Stability of receptor complexes in the rat liver bound to glucocorticoids of different biopotencies.

To examine the behavior in the receptor-acceptor system of glucocorticoids of different biopotencies, the stability of receptor complexes of dexamethasone (Dex), prednisolone (Pred) and corticosterone (Cort) in cytosols, nuclei and nuclear extracts from the rat liver was compared. Receptor complexes bound to these ligands were relatively stable at 0 degrees C, but at 25 degrees C a rapid liberation of ligands was observed.
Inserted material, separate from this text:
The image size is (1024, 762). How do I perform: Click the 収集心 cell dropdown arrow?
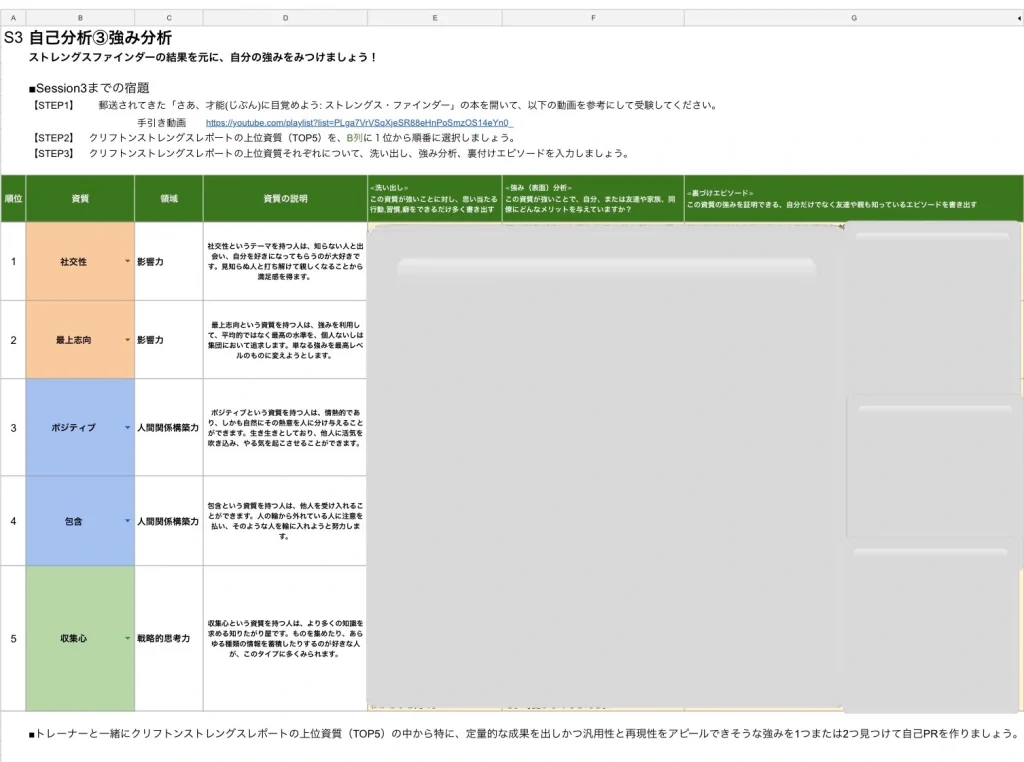127,638
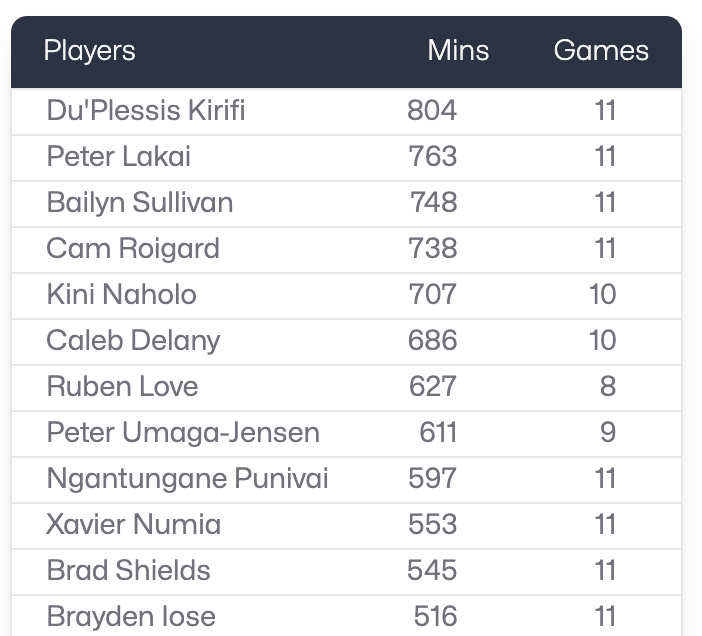Viewport: 702px width, 636px height.
Task: Click Caleb Delany's name
Action: 133,340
However, differences in the rate of temperature-dependent decay of these receptor complexes were obvious; the Dex receptor complex was the most stable, the receptor complex bound to Cort liberated the ligand most rapidly and the stability of the Pred-receptor complex was the intermediate of these two. The addition of molybdate and dithiothreitol stabilized the receptor complexes in cytosols but these agents accelerated the liberation of ligands from the complexes in nuclei and nuclear extracts. Among the factors examined, only bovine serum albumin decreased the rate of decay in the nuclear-bound receptor complexes. From these observations, it appears likely that different mechanisms may contribute to the dissociation of ligand from receptor complexes in cytosols, nuclei and nuclear extracts.